* **Bacaan**:
»»
Dalam presentasinya, Dwi Bagus Horiyantomy mengungkapkan bahwa serat karbon saat ini menjadi salah satu material yang sering digunakan dalam pemodelan rangka sepeda. Hal tersebut didukung oleh karakteristik serat karbon yang dinilai mampu menjawab berbagai masalah dalam proses pemodelan sepeda.
Karakteristik dasar dari serat karbon adalah massa jenisnya yang lebih rendah dibanding baja dan aluminium sehingga memungkinkan untuk mengurangi berat sepeda keseluruhan. “Sepeda yang dibuat bisa sangat ringan tapi tetap sangat kuat,” tutur pria yang akrab disapa Tomy tersebut.
««
* **Tugas Anda**:
1. Tuliskan ulang bagian bacaan tentang serat karbon di antara "Karakteristik dasar dari" dan "disapa Tomy tersebut.", termasuk kedua batas tersebut.
2. Ringkaslah paragraf dalam bacaan tentang serat karbon yang diawali "Karakteristik dasar dari serat karbon" tanpa menghilangkan fakta utamanya.
3. Sebutkan semua jenis bahan yang disebut dalam bacaan tentang serat karbon.

* **Data yang Diberikan**:
»»
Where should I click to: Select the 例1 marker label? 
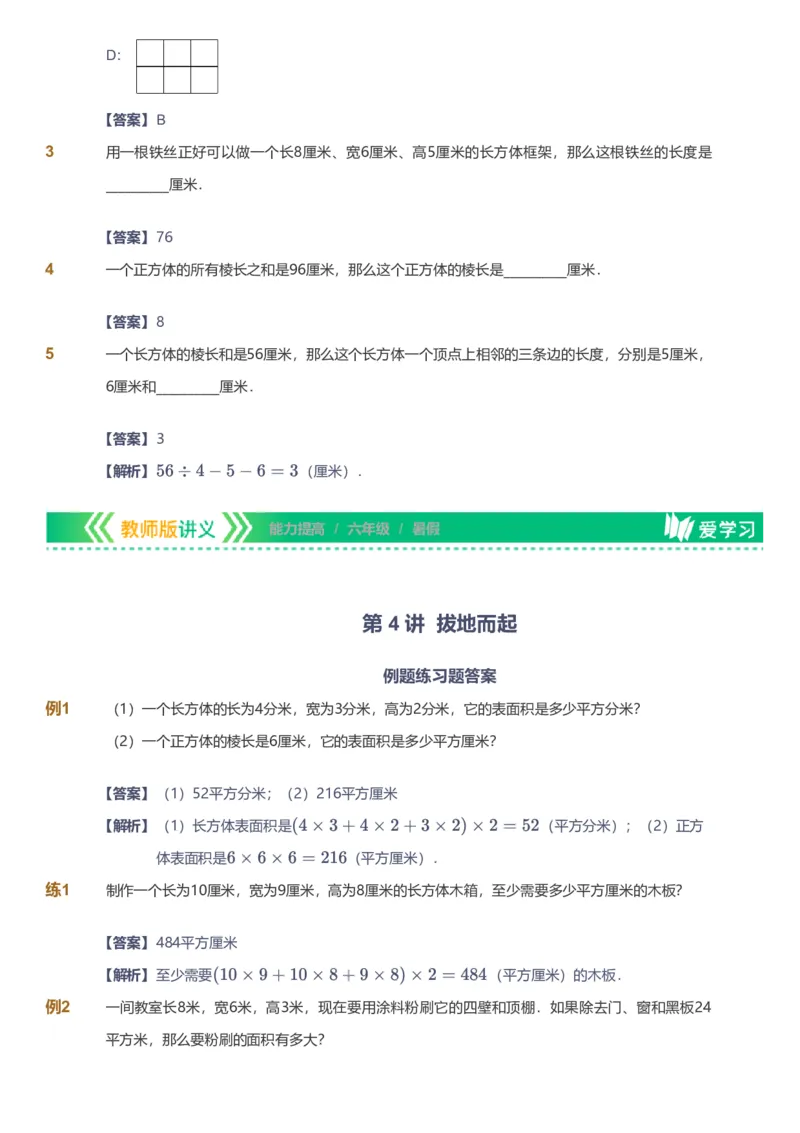58,708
««
* **Hasil Latihan**:
1.
Karakteristik dasar dari serat karbon adalah massa jenisnya yang lebih rendah dibanding baja dan aluminium sehingga memungkinkan untuk mengurangi berat sepeda keseluruhan. “Sepeda yang dibuat bisa sangat ringan tapi tetap sangat kuat,” tutur pria yang akrab disapa Tomy tersebut.

2. Serat karbon memiliki massa jenis lebih rendah daripada baja dan aluminium, sehingga berat sepeda secara keseluruhan dapat dikurangi. Menurut Tomy, sepeda yang dibuat bisa sangat ringan tetapi tetap sangat kuat.

3. Serat karbon, baja, dan aluminium.